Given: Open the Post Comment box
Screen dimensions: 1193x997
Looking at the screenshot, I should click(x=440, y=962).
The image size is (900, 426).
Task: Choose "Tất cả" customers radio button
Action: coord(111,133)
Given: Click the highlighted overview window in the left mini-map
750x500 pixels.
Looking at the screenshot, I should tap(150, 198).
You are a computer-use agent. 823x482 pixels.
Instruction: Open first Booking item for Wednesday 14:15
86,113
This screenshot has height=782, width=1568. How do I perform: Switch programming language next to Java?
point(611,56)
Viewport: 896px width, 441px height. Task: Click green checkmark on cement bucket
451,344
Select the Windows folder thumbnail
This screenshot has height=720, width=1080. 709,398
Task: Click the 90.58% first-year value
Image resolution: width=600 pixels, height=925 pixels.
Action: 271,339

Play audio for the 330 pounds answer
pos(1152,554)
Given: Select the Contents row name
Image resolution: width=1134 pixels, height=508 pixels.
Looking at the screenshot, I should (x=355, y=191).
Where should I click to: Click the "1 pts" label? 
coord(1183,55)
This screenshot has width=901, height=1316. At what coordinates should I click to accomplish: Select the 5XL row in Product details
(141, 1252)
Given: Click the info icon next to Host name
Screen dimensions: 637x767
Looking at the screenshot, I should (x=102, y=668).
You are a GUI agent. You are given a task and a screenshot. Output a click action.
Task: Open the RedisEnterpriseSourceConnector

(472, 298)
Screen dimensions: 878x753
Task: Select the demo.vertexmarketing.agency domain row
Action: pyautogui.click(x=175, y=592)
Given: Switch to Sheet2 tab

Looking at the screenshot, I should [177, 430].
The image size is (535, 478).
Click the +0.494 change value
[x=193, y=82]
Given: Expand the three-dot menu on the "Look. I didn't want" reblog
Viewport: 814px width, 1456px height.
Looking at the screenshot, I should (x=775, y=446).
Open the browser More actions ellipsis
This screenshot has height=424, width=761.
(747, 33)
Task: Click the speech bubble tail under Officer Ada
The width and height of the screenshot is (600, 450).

□ □ □ □ □ □ □

Aim of the exercise → Write out precisely the lines from the one holding "Task: Open the RedisEnterpriseSourceConnector" through the end of the material, including both of those ends.

Result for this task →
Task: Open the RedisEnterpriseSourceConnector

(472, 298)
Screen dimensions: 878x753
Task: Select the demo.vertexmarketing.agency domain row
Action: pyautogui.click(x=175, y=592)
Given: Switch to Sheet2 tab

Looking at the screenshot, I should [177, 430].
The image size is (535, 478).
Click the +0.494 change value
[x=193, y=82]
Given: Expand the three-dot menu on the "Look. I didn't want" reblog
Viewport: 814px width, 1456px height.
Looking at the screenshot, I should (x=775, y=446).
Open the browser More actions ellipsis
This screenshot has height=424, width=761.
(747, 33)
Task: Click the speech bubble tail under Officer Ada
The width and height of the screenshot is (600, 450).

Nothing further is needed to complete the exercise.